- **Instructions to follow**
Copy each line below that includes "Privacy".

BEGIN Data supplied

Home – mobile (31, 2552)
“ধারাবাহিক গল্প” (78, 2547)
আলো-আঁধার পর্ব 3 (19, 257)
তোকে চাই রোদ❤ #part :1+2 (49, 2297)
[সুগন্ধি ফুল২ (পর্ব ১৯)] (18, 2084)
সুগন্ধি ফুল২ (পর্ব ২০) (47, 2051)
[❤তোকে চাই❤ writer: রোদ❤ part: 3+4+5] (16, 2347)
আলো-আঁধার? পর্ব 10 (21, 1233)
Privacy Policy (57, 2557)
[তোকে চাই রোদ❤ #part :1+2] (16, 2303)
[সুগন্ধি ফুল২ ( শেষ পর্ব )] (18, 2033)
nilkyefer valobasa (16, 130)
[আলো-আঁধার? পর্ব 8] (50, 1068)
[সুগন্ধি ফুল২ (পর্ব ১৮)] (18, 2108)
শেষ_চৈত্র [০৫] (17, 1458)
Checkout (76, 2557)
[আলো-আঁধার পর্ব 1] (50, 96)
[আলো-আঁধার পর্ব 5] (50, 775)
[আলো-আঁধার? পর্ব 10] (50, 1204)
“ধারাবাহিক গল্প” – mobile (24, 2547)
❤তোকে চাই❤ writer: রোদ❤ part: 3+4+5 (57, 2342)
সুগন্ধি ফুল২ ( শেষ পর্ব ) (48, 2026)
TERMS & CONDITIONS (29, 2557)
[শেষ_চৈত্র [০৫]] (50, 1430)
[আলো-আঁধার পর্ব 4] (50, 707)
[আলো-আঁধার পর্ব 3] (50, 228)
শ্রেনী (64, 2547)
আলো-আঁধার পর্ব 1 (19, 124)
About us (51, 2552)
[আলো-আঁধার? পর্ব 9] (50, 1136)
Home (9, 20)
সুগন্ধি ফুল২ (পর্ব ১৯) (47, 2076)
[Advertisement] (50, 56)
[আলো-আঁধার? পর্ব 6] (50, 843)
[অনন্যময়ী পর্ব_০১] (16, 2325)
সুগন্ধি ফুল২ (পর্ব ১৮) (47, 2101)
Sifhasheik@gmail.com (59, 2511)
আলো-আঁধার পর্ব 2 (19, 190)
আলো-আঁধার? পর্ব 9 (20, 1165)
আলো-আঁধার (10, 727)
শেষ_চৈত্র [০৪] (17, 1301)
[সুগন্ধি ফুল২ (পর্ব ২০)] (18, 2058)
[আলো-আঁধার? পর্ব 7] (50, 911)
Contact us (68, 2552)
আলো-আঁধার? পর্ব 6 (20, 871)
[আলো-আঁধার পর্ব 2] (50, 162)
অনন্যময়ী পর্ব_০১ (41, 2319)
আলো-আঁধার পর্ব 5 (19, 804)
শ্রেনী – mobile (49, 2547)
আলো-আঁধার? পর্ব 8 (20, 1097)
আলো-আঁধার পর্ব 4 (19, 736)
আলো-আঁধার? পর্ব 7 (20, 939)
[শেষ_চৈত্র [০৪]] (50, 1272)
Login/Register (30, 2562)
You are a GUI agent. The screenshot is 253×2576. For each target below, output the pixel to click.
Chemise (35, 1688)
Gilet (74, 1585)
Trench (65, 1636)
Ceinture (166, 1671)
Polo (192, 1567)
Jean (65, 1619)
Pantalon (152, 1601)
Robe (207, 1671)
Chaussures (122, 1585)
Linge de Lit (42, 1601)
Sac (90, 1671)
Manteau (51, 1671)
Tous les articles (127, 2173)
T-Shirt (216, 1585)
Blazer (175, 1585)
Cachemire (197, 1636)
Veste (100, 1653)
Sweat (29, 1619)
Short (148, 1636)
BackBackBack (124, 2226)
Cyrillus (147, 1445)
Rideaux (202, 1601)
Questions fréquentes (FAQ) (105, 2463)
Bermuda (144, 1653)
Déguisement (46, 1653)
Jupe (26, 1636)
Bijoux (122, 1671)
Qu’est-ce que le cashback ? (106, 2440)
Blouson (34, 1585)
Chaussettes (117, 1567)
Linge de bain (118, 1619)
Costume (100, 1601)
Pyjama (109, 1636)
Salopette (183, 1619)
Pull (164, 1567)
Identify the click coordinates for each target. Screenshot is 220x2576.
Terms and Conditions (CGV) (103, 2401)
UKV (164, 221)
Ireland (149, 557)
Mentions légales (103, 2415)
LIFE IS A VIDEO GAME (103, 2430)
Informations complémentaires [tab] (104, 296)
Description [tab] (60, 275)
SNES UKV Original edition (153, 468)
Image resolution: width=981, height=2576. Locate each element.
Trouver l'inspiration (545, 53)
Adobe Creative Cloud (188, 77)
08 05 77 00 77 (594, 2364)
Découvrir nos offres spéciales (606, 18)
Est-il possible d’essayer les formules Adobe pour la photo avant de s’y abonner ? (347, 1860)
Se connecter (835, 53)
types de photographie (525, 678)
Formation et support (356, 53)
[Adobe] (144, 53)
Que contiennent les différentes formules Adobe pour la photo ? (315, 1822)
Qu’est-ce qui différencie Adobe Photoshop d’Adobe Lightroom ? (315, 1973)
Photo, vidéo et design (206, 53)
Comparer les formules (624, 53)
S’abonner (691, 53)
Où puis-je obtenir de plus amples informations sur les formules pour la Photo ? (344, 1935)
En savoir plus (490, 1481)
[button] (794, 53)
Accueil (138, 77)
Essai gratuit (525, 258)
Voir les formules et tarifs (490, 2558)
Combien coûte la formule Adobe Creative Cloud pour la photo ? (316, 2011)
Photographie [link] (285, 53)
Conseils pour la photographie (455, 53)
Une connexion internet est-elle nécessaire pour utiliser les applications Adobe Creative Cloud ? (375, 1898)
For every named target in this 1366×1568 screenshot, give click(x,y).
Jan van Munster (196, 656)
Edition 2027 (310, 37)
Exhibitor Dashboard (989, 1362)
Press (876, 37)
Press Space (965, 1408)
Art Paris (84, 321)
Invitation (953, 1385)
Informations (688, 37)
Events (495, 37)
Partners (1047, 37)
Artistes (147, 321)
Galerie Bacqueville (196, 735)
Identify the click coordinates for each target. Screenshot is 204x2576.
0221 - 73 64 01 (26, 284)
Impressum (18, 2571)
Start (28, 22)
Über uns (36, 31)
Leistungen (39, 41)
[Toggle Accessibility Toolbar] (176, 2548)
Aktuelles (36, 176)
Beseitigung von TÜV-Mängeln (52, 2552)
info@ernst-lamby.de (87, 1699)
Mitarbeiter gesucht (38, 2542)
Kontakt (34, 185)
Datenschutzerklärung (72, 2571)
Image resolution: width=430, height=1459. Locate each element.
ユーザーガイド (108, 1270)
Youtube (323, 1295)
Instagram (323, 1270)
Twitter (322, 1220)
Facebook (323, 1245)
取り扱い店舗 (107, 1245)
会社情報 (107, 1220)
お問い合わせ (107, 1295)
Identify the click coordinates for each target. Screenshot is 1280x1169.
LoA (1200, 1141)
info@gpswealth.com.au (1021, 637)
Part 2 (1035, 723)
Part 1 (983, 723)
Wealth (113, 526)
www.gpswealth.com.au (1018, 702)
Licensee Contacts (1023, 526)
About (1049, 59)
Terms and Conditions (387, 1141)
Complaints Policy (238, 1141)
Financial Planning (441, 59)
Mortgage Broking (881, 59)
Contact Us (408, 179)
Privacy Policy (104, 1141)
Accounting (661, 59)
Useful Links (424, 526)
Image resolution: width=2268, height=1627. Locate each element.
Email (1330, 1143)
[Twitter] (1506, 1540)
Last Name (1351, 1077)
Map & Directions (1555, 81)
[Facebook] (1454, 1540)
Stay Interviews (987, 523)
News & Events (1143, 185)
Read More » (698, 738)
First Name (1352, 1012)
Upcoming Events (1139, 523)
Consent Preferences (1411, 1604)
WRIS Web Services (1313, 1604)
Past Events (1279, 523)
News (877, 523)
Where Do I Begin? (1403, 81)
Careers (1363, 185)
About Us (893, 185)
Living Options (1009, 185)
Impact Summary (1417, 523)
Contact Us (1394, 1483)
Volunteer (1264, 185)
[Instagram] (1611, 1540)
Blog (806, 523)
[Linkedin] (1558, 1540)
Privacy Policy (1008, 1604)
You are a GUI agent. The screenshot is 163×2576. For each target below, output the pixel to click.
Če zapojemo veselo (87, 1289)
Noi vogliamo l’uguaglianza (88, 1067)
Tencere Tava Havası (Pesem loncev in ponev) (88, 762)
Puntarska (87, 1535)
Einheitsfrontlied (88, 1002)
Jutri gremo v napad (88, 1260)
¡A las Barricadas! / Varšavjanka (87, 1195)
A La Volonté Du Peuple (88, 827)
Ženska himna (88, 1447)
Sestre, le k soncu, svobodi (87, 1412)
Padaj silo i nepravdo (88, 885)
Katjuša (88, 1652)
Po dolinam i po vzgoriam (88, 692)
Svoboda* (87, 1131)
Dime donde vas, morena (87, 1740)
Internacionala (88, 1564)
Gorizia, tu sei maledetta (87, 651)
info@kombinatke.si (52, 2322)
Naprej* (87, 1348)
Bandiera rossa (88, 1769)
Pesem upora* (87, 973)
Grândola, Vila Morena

END Data supplied

- **Task result**
Privacy Policy (57, 2557)
Privacy Policy (104, 1141)
Privacy Policy (1008, 1604)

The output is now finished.